Não duvido de que os exemplos acima são polêmicos para o público conservador, mas eles não são anedóticos. Vinculando-se à liberdade de crença e ao fim da escravidão estão a República e a igualdade perante a lei, bem como o direito ao voto: a República tem 130 anos e a isonomia e o voto têm sido ampliados aos poucos desde 1889, com o fim do voto censitário em 1890, a instituição do voto feminino em 1934 e do voto de analfabetos em 1988. O que devemos considerar como tradicional aí, para ser valorizado pelo conservadorismo? A sociedade de castas monárquica (350 anos) ou a isonomia republicana (130 anos)? A liberdade de expressão foi afirmada em 1889 e durou até 1937; depois voltou em 1946 para ser restringida (duramente) em 1964 e, ainda mais, em 1968, voltando apenas após 1979, para que se transformasse em “cláusula pétrea” em 1988. Durante a República, a liberdade de expressão durou bem mais que a censura e a repressão; ainda assim, temos que perguntar: o que seria “tradição” nesse caso?

Do ponto de vista econômico e de política internacional, a variedade de “tradições” não é menos importante. A República – novamente ela! – proclamou a fraternidade universal, o fim das guerras como ideal e a busca do arbitramento para solução de controvérsias; durante a I República afirmava-se o liberalismo econômico mas o Estado constantemente protegia a indústria, com vistas ao desenvolvimento, e após 1930 o desenvolvimento econômico, social e político tornou-se política pública, com a inclusão e a proteção dos trabalhadores. Aliás, a proteção aos trabalhadores como policy é uma preocupação que se iniciou em 1930 e que está de acordo com o catolicismo, mas que se distancia radicalmente do individualismo evangélico. Até há pouco tempo, a noção de “Ocidente” era encarada no Brasil como sinônima de “universalismo”; da mesma forma, as negociações internacionais e o multilateralismo tornaram-se parte da tradição nacional em política e comércio internacional. Rejeitar o multilateralismo e a arbitragem, estimular conflitos internacionais, incentivar o individualismo e largar os trabalhadores e os pobres ao deus-dará – isso integra alguma tradição brasileira?

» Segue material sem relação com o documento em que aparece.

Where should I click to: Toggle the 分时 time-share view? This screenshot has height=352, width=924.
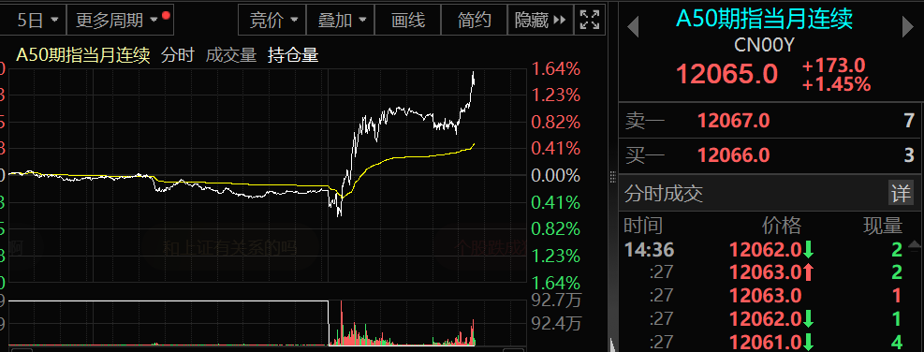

As indagações e os comentários acima não visam a denegrir conservadores, católicos ou evangélicos. Bem ao contrário, são um esforço – um pedido, na verdade – para que os conservadores brasileiros atuais deixem de lado sua agenda negativa (antipetismo, rejeição à esquerda) e passem a definir de maneira afirmativa uma agenda; que deixem de dizer o que não querem e passem a indicar o que desejam, em particular o que desejam conservar. Não se trata aqui de atribuir “tradições” à direita ou à esquerda, a católicos, a evangélicos, a comunistas, a militaristas, a pacifistas: em meio a uma pluralidade de tradições brasileiras, trata-se de definir o que deve ser preservado – e, portanto, o que deve ser deixado de lado.

Gustavo Biscaia de Lacerda é sociólogo da UFPR e doutor em Sociologia Política (UFSC).